マンション・一軒家における石膏ボードの用途
石膏ボードは、その優れた性能から、マンションと一軒家の両方で広く使われています。しかし、それぞれの建物の構造や目的に合わせて少し異なる使い方になる場合があります。
ここでは、マンションと一軒家における石膏ボードの主な用途を見ていきましょう。
マンションでの用途
マンションの壁は、隣の住戸との境にある「戸境壁」と、部屋を区切る「間仕切り壁」に分けられます。
間仕切り壁では軽量鉄骨や木材の骨組みに石膏ボードを貼るのが一般的です。一方、戸境壁で石膏ボードを使うと壁の内側の空間に隙間ができて音が響きやすくなるため、音が必要な場合は二重貼りを行う、空間に断熱材を入れるなどの遮音対策を行います。
一軒家での用途
一軒家でも、マンションと同様に壁や天井の内装材として石膏ボードが広く使われています。

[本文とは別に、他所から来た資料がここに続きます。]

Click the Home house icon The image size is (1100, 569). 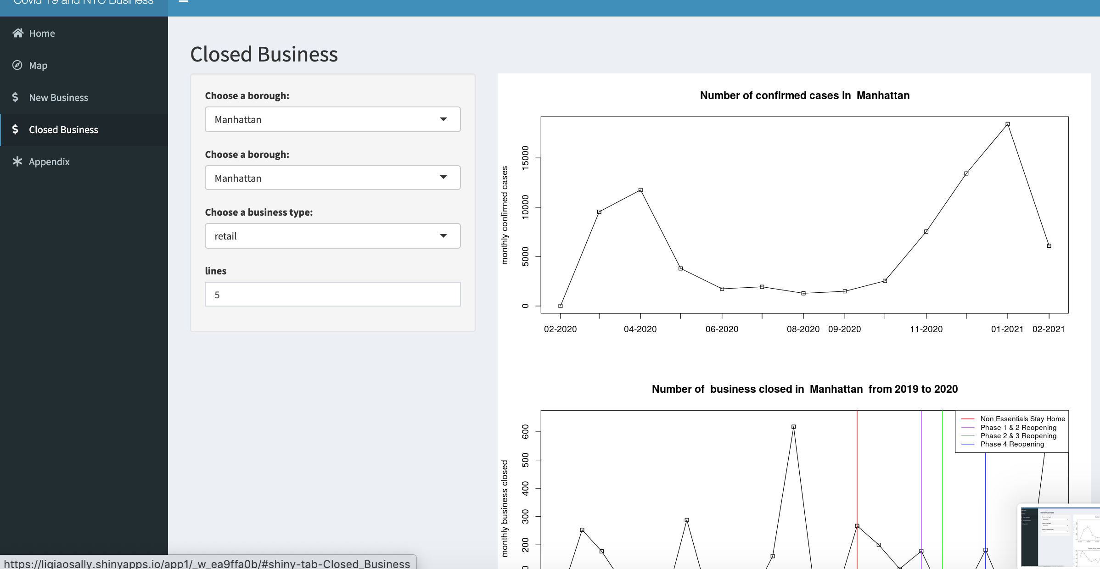click(17, 33)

石膏ボードは一点の強い衝撃や湿気に弱く、強風による飛来物や雨で破損しやすいため、一軒家でも外壁の建材として用いられることはほとんどありません。ただし、防火性能や遮音性を高める目的で内壁と外壁の間に石膏ボードを挟むことがあります。
リノベーションで使用する石膏ボード
新築住宅の建築だけでなく、リノベーションにおいても石膏ボードが使用されています。マンションのリノベーションを専門とするパックシステムでも、石膏ボードを使用して中古物件のリノベーションを行っています。
天井・壁の石膏ボードが老朽化している場合や間取りを変更する場合は、一度解体して新たに石膏ボードを取り付けます。
特に間接照明が当たる部分など、陰影にこだわる場合は貼り替えとなるケースが多いです。
パックシステムでは石膏ボードの防火性や遮音性、軽さのバランスを考慮した上で、壁には12.5mm、天井には9.5mmの厚さの石膏ボードを主に使用しています。

住まいに必要不可欠な「石膏ボード」
石膏ボードは、安価で加工がしやすく、耐火性や遮音性に優れているため、私たちの住まいの壁や天井に広く使われている建材です。